# EXERCISE MATERIAL:

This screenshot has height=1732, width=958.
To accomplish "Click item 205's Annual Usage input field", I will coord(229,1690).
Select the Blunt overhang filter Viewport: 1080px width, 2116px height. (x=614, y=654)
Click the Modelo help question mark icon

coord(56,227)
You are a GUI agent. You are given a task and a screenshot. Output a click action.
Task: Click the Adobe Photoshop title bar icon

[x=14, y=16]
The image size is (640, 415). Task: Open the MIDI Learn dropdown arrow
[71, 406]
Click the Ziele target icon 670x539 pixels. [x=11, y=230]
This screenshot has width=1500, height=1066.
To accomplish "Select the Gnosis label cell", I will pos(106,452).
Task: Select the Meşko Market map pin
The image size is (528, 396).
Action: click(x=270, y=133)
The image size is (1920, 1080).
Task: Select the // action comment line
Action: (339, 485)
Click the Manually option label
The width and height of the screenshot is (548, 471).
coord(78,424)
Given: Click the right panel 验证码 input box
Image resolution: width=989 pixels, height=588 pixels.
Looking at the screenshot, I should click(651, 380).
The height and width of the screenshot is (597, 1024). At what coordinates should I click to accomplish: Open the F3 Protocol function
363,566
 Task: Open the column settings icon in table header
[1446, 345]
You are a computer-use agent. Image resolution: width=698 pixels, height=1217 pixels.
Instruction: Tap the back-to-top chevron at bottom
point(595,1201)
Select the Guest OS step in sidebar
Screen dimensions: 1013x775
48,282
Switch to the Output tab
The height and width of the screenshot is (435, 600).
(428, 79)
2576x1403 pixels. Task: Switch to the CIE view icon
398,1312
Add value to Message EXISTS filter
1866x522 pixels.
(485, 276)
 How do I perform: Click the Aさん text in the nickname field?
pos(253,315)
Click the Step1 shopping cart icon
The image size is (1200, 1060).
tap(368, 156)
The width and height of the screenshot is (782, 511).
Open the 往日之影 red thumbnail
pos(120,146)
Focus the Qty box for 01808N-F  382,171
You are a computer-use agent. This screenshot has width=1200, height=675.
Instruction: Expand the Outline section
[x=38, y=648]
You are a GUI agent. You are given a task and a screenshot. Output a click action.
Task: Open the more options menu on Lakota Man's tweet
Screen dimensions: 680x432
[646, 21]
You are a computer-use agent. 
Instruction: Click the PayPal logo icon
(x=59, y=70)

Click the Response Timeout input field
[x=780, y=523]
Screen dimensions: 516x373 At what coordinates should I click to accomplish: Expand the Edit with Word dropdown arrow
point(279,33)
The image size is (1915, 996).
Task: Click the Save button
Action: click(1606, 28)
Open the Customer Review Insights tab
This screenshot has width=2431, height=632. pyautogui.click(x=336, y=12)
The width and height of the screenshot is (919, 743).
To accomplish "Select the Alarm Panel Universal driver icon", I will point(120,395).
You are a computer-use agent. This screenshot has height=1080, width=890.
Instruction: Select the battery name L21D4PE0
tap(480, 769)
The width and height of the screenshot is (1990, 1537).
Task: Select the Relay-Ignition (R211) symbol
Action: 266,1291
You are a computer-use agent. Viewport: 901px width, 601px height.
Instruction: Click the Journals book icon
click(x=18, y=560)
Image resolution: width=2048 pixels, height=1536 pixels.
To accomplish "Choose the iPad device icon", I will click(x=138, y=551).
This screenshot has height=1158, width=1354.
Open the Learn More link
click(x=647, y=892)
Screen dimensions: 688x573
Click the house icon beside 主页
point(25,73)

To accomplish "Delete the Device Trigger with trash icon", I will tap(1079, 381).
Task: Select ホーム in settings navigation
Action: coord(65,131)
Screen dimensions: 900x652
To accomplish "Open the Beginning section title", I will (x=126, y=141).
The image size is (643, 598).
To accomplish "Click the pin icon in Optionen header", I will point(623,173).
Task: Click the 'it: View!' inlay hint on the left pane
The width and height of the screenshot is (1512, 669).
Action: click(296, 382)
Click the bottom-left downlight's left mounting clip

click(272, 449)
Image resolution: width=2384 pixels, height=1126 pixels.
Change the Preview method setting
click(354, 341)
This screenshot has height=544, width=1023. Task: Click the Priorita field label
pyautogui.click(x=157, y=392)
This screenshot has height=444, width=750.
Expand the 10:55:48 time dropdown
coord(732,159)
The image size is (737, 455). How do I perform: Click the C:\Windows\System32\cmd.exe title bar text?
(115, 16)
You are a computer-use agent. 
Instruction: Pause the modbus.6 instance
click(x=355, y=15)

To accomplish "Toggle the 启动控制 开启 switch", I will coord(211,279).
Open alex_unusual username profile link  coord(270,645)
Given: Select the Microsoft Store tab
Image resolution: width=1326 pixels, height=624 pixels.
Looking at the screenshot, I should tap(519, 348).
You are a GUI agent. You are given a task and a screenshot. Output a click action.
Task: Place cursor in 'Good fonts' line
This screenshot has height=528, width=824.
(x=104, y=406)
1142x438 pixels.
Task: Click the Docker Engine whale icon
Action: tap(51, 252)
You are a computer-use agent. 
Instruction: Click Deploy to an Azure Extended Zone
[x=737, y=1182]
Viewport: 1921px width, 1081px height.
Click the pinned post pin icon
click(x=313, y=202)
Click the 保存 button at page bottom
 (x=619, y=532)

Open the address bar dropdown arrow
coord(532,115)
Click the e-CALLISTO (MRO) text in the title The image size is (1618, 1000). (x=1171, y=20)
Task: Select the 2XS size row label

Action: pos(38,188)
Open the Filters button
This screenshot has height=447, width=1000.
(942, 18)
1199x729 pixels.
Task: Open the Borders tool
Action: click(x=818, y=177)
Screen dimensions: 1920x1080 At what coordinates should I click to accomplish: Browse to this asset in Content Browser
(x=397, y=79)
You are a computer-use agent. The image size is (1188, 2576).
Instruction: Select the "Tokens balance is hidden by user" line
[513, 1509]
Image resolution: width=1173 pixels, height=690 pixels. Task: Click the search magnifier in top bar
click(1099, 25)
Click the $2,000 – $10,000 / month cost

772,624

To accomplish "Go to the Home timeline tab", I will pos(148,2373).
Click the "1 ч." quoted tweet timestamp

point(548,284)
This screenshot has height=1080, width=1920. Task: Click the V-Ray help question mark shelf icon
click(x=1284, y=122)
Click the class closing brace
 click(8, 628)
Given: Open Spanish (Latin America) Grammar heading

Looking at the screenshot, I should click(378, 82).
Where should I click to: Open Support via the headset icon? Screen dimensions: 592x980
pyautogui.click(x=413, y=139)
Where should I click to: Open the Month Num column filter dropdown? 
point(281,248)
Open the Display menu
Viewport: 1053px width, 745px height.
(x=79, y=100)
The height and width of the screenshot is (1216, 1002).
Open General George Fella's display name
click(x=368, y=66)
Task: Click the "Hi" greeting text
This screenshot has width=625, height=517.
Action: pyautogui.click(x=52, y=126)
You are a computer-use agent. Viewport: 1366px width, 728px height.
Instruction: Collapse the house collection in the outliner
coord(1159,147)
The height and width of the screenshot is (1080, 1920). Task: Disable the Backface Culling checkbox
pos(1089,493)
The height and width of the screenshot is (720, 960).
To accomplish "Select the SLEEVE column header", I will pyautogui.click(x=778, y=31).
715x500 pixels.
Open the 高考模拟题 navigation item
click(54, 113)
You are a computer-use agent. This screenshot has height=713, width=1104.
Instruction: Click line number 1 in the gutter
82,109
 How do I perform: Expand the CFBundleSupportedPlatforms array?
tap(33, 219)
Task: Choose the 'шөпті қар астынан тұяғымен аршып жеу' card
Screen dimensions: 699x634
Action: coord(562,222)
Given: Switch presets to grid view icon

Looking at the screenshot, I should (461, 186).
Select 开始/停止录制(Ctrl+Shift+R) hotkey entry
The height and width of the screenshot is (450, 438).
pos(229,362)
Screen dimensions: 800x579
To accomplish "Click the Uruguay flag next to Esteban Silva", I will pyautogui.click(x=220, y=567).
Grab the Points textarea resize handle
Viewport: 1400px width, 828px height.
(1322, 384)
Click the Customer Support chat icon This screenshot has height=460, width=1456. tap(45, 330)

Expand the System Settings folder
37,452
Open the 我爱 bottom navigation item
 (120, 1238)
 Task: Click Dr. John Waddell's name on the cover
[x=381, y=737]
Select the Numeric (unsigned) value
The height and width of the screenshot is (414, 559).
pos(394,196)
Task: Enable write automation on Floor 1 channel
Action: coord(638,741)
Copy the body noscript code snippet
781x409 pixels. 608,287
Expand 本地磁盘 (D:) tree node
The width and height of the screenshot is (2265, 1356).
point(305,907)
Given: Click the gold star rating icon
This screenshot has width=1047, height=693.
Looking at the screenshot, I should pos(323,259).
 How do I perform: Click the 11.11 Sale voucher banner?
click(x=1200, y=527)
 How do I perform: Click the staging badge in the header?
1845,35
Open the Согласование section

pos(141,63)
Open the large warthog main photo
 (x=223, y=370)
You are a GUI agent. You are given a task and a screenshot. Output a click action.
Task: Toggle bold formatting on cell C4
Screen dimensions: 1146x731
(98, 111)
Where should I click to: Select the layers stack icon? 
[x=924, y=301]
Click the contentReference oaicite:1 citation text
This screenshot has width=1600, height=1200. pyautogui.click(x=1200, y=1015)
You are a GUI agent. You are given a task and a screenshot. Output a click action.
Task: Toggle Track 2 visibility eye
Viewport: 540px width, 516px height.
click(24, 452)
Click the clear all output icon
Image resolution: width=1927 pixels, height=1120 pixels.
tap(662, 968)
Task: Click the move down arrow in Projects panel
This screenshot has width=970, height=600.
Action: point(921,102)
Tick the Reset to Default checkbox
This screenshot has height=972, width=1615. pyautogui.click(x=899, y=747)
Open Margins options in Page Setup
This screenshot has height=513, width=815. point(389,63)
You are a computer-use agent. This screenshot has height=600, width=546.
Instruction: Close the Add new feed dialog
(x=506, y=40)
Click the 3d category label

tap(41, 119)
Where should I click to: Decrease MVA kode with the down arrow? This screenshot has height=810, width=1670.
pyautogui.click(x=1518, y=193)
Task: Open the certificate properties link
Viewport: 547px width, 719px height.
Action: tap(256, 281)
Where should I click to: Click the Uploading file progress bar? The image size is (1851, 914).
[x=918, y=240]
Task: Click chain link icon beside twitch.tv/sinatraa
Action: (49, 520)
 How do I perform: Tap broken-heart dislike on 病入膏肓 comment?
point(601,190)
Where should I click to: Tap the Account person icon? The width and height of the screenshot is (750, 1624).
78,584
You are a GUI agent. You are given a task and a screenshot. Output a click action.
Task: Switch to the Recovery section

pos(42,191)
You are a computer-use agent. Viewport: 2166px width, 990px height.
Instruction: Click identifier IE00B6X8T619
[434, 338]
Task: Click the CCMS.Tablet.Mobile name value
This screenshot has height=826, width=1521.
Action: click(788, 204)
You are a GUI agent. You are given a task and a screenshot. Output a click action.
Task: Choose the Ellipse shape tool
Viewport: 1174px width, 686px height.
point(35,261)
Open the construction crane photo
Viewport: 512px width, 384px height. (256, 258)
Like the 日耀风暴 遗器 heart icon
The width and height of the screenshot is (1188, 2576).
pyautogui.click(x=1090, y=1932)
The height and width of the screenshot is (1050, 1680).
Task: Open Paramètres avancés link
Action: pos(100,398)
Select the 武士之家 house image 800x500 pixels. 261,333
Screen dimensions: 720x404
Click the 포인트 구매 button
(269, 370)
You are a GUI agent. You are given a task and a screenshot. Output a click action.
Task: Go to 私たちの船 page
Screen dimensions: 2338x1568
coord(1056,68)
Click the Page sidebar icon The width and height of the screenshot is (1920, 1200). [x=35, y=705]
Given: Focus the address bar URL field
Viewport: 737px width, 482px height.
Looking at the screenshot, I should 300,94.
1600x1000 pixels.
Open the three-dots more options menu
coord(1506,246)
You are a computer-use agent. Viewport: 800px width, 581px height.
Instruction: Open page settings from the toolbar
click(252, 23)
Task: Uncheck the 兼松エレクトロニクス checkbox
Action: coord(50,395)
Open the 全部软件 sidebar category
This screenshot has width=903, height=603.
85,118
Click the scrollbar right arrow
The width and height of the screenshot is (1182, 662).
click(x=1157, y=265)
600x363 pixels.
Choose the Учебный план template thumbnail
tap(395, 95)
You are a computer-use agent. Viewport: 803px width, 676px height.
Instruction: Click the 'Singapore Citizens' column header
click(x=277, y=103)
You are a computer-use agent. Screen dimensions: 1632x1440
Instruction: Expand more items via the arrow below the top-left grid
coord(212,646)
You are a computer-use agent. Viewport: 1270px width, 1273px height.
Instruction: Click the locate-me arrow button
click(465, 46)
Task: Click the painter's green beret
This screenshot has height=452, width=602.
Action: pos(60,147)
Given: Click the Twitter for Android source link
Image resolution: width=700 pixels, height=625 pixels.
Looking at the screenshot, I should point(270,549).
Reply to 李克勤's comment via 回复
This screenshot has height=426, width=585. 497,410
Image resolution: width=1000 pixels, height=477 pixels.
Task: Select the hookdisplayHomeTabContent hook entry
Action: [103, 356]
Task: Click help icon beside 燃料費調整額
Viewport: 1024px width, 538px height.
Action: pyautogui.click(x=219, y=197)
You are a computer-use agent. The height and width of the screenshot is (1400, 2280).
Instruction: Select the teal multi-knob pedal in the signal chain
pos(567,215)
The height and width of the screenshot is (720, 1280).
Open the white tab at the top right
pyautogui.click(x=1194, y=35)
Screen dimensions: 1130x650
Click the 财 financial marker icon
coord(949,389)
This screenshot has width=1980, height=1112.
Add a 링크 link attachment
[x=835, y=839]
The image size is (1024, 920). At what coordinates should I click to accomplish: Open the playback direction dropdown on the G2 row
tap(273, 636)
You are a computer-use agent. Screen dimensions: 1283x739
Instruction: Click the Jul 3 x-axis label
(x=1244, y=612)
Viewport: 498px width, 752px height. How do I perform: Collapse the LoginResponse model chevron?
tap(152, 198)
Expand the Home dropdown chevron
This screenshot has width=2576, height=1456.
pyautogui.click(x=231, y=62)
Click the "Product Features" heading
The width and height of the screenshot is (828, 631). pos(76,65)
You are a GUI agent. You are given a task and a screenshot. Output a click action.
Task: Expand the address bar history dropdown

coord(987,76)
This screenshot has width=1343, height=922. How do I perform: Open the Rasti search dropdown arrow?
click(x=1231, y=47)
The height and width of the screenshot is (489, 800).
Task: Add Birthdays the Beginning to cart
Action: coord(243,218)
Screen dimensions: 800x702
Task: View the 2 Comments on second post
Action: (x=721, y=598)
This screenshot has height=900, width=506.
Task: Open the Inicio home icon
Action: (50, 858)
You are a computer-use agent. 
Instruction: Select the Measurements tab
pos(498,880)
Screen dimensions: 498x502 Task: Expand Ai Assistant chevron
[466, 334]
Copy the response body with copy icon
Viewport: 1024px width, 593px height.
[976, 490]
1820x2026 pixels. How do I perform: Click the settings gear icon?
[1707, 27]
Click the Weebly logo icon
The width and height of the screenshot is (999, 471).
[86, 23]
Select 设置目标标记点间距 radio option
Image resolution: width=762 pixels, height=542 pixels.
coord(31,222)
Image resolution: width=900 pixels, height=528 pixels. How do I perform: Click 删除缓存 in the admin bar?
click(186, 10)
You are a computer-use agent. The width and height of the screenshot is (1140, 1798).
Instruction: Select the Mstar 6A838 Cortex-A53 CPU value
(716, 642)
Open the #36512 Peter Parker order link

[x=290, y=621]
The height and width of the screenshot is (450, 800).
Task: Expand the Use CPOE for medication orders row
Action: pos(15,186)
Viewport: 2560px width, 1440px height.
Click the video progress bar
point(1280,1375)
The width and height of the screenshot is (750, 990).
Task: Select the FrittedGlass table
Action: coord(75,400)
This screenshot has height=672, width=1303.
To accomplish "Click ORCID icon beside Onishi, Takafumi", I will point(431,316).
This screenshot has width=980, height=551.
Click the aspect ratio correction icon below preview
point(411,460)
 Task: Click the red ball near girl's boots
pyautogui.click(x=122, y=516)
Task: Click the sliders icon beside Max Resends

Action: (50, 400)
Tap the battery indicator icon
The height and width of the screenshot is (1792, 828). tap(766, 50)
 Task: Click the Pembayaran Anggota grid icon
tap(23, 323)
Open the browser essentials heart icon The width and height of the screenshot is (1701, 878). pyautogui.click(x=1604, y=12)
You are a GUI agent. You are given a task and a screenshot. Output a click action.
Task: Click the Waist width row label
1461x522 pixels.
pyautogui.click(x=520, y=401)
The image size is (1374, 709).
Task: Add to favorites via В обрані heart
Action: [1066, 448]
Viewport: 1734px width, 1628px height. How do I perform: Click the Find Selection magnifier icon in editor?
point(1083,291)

# STATED EXERCISE:
Please format the lines as a JSON list of strings, one string per line and no blank lines. Begin at the line that has "Tap the battery indicator icon" and stop after the last line of the items.

# TASK SOLUTION:
[
  "Tap the battery indicator icon",
  "The height and width of the screenshot is (1792, 828). tap(766, 50)",
  " Task: Click the Pembayaran Anggota grid icon",
  "tap(23, 323)",
  "Open the browser essentials heart icon The width and height of the screenshot is (1701, 878). pyautogui.click(x=1604, y=12)",
  "You are a GUI agent. You are given a task and a screenshot. Output a click action.",
  "Task: Click the Waist width row label",
  "1461x522 pixels.",
  "pyautogui.click(x=520, y=401)",
  "The image size is (1374, 709).",
  "Task: Add to favorites via В обрані heart",
  "Action: [1066, 448]",
  "Viewport: 1734px width, 1628px height. How do I perform: Click the Find Selection magnifier icon in editor?",
  "point(1083,291)"
]